Is that to be expected?

I observed that cpu-usage is a bit higher when enabling bias, but allocated gpu-memory is the same for both cases.

See below for a simple example.

import numpy as np
import tensorflow as tf
import cvnn.layers

n_samples = 10000
data_shape = (n_samples, 128, 256, 2)
input_shape = data_shape[1:]

data = np.csingle(np.random.rand(*data_shape) + 1j*np.random.rand(*data_shape))
labels = np.float32(np.random.rand(n_samples))

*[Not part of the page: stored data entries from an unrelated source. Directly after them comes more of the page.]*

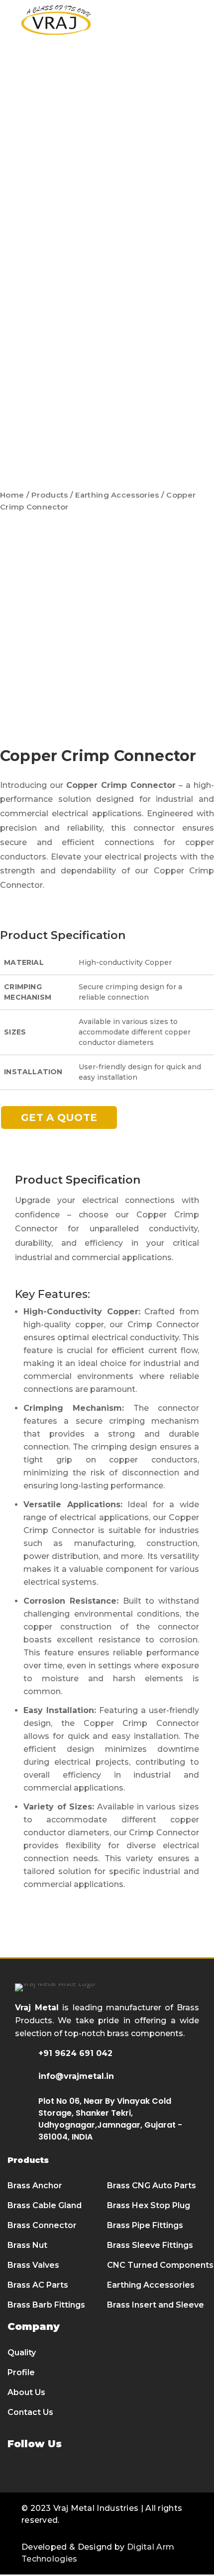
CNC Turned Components (160, 2265)
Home (12, 495)
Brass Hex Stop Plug (148, 2205)
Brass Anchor (34, 2185)
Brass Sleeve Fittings (150, 2245)
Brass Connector (42, 2225)
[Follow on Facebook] (16, 2472)
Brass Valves (33, 2265)
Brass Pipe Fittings (145, 2225)
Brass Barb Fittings (46, 2305)
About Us (26, 2392)
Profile (21, 2372)
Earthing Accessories (117, 495)
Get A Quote (59, 1117)
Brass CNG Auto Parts (151, 2185)
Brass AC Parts (37, 2285)
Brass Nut (27, 2245)
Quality (21, 2352)
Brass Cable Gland (44, 2205)
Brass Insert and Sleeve (155, 2305)
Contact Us (30, 2412)
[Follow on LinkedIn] (43, 2472)
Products (49, 495)
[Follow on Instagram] (70, 2472)
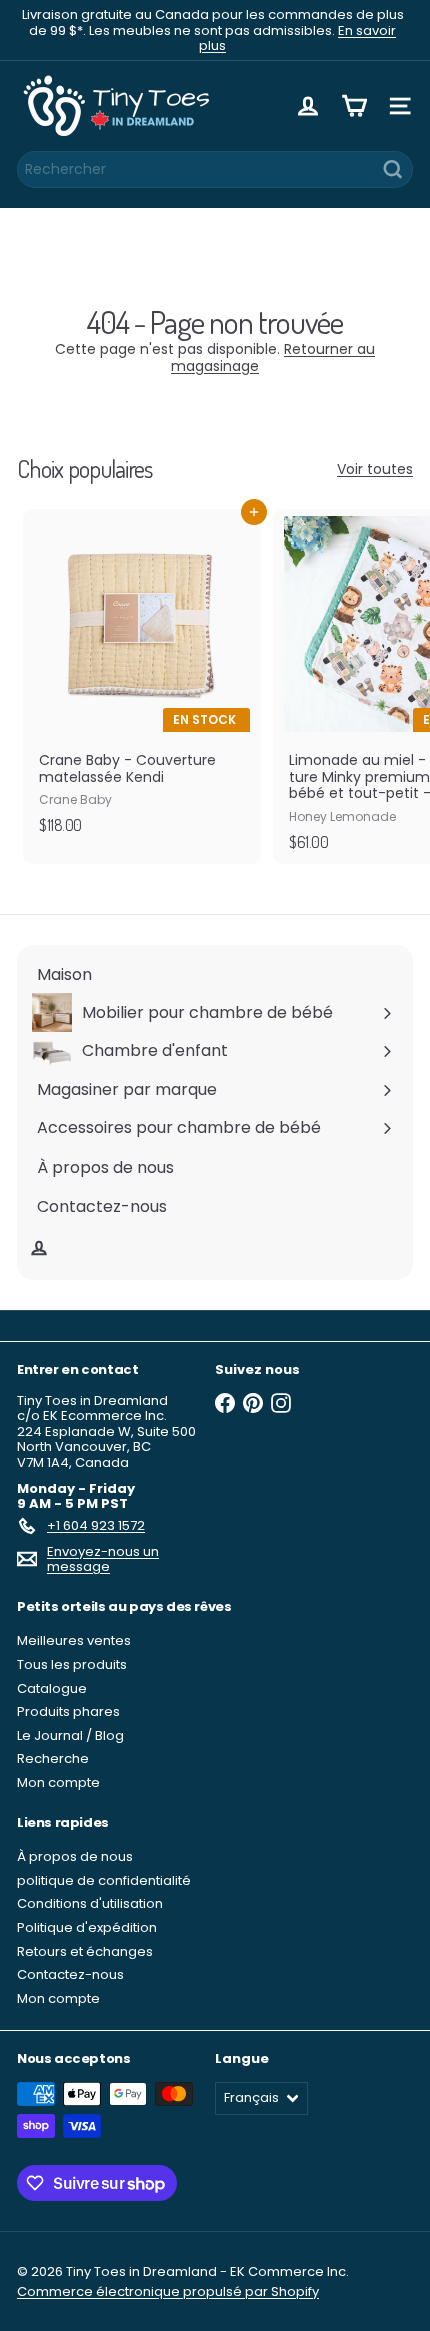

use_bias = True # True increases train time by a factor 2-3

model = tf.keras.models.Sequential([
    cvnn.layers.ComplexInput(input_shape=input_shape, dtype=np.complex64),
    cvnn.layers.ComplexConv2D(8, (5, 5), activation='cart_relu', use_bias=use_bias),
    cvnn.layers.ComplexFlatten(),
    cvnn.layers.ComplexDense(1, activation='convert_to_real_with_abs')
])

print("Total size: {} MB".format((data.nbytes+labels.nbytes)/1_000_000))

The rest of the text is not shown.